───── Input material ─────

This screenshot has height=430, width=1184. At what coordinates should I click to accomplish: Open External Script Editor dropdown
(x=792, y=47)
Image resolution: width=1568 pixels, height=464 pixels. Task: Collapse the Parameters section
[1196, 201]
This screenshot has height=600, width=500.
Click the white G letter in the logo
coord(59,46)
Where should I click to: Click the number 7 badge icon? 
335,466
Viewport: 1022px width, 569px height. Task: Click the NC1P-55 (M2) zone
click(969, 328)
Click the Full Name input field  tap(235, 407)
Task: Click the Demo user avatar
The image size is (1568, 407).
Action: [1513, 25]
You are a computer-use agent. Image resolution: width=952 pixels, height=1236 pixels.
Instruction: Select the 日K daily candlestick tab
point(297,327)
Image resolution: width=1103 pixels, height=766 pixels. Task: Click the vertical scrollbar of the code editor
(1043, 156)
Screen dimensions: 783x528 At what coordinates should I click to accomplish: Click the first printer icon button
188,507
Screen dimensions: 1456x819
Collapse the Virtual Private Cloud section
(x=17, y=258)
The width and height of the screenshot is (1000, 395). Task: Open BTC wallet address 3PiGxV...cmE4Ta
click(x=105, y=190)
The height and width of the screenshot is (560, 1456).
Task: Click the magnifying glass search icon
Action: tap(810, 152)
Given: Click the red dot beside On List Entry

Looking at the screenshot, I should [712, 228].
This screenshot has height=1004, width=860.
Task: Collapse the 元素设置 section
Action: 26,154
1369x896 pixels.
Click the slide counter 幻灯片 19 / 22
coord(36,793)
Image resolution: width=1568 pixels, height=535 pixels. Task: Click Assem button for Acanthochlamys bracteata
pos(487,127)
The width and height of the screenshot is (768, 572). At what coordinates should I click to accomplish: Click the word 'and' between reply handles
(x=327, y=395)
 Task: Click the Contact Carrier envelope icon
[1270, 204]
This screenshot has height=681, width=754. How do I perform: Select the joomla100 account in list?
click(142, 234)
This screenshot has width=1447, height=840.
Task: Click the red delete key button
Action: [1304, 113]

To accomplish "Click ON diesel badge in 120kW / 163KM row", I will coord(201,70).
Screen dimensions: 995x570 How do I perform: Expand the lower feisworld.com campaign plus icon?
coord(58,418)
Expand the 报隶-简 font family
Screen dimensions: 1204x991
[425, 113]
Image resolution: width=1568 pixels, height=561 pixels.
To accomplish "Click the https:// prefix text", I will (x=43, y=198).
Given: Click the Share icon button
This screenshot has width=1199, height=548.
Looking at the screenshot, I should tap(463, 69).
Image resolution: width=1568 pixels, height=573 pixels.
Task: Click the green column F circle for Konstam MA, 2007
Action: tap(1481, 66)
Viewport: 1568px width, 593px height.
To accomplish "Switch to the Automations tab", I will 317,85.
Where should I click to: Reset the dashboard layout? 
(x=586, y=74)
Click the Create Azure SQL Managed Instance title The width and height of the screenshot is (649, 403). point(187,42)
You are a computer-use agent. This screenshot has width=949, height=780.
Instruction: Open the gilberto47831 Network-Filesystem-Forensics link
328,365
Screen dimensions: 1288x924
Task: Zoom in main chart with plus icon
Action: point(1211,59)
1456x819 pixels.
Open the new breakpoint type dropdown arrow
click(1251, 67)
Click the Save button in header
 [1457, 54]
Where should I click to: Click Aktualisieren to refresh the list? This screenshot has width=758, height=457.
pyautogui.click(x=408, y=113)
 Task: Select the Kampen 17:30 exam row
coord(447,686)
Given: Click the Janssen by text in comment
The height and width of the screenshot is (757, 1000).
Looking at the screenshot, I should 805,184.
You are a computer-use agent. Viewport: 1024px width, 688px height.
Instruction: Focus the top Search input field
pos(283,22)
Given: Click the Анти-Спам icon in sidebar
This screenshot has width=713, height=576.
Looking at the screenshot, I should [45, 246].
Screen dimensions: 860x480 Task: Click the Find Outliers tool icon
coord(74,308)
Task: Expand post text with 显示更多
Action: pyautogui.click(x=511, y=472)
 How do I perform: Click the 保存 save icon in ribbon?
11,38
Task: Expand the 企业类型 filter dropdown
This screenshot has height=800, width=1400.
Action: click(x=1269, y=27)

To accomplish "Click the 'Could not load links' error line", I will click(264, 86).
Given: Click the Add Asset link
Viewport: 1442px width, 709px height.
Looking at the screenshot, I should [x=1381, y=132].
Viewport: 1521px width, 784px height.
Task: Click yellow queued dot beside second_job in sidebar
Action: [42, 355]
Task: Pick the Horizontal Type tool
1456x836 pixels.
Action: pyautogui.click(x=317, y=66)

─────

Set problem – Rewrite the material above with "Full Name" swapped for "Display Name" and nothing else changed.

Complete response –
This screenshot has height=430, width=1184. At what coordinates should I click to accomplish: Open External Script Editor dropdown
(x=792, y=47)
Image resolution: width=1568 pixels, height=464 pixels. Task: Collapse the Parameters section
[1196, 201]
This screenshot has height=600, width=500.
Click the white G letter in the logo
coord(59,46)
Where should I click to: Click the number 7 badge icon? 
335,466
Viewport: 1022px width, 569px height. Task: Click the NC1P-55 (M2) zone
click(969, 328)
Click the Display Name input field  tap(235, 407)
Task: Click the Demo user avatar
The image size is (1568, 407).
Action: [1513, 25]
You are a computer-use agent. Image resolution: width=952 pixels, height=1236 pixels.
Instruction: Select the 日K daily candlestick tab
point(297,327)
Image resolution: width=1103 pixels, height=766 pixels. Task: Click the vertical scrollbar of the code editor
(1043, 156)
Screen dimensions: 783x528 At what coordinates should I click to accomplish: Click the first printer icon button
188,507
Screen dimensions: 1456x819
Collapse the Virtual Private Cloud section
(x=17, y=258)
The width and height of the screenshot is (1000, 395). Task: Open BTC wallet address 3PiGxV...cmE4Ta
click(x=105, y=190)
The height and width of the screenshot is (560, 1456).
Task: Click the magnifying glass search icon
Action: tap(810, 152)
Given: Click the red dot beside On List Entry

Looking at the screenshot, I should [712, 228].
This screenshot has height=1004, width=860.
Task: Collapse the 元素设置 section
Action: 26,154
1369x896 pixels.
Click the slide counter 幻灯片 19 / 22
coord(36,793)
Image resolution: width=1568 pixels, height=535 pixels. Task: Click Assem button for Acanthochlamys bracteata
pos(487,127)
The width and height of the screenshot is (768, 572). At what coordinates should I click to accomplish: Click the word 'and' between reply handles
(x=327, y=395)
 Task: Click the Contact Carrier envelope icon
[1270, 204]
This screenshot has height=681, width=754. How do I perform: Select the joomla100 account in list?
click(142, 234)
This screenshot has width=1447, height=840.
Task: Click the red delete key button
Action: [1304, 113]

To accomplish "Click ON diesel badge in 120kW / 163KM row", I will coord(201,70).
Screen dimensions: 995x570 How do I perform: Expand the lower feisworld.com campaign plus icon?
coord(58,418)
Expand the 报隶-简 font family
Screen dimensions: 1204x991
[425, 113]
Image resolution: width=1568 pixels, height=561 pixels.
To accomplish "Click the https:// prefix text", I will (x=43, y=198).
Given: Click the Share icon button
This screenshot has width=1199, height=548.
Looking at the screenshot, I should tap(463, 69).
Image resolution: width=1568 pixels, height=573 pixels.
Task: Click the green column F circle for Konstam MA, 2007
Action: tap(1481, 66)
Viewport: 1568px width, 593px height.
To accomplish "Switch to the Automations tab", I will 317,85.
Where should I click to: Reset the dashboard layout? 
(x=586, y=74)
Click the Create Azure SQL Managed Instance title The width and height of the screenshot is (649, 403). point(187,42)
You are a computer-use agent. This screenshot has width=949, height=780.
Instruction: Open the gilberto47831 Network-Filesystem-Forensics link
328,365
Screen dimensions: 1288x924
Task: Zoom in main chart with plus icon
Action: point(1211,59)
1456x819 pixels.
Open the new breakpoint type dropdown arrow
click(1251, 67)
Click the Save button in header
 [1457, 54]
Where should I click to: Click Aktualisieren to refresh the list? This screenshot has width=758, height=457.
pyautogui.click(x=408, y=113)
 Task: Select the Kampen 17:30 exam row
coord(447,686)
Given: Click the Janssen by text in comment
The height and width of the screenshot is (757, 1000).
Looking at the screenshot, I should 805,184.
You are a computer-use agent. Viewport: 1024px width, 688px height.
Instruction: Focus the top Search input field
pos(283,22)
Given: Click the Анти-Спам icon in sidebar
This screenshot has width=713, height=576.
Looking at the screenshot, I should [45, 246].
Screen dimensions: 860x480 Task: Click the Find Outliers tool icon
coord(74,308)
Task: Expand post text with 显示更多
Action: pyautogui.click(x=511, y=472)
 How do I perform: Click the 保存 save icon in ribbon?
11,38
Task: Expand the 企业类型 filter dropdown
This screenshot has height=800, width=1400.
Action: click(x=1269, y=27)

To accomplish "Click the 'Could not load links' error line", I will click(264, 86).
Given: Click the Add Asset link
Viewport: 1442px width, 709px height.
Looking at the screenshot, I should [x=1381, y=132].
Viewport: 1521px width, 784px height.
Task: Click yellow queued dot beside second_job in sidebar
Action: [42, 355]
Task: Pick the Horizontal Type tool
1456x836 pixels.
Action: pyautogui.click(x=317, y=66)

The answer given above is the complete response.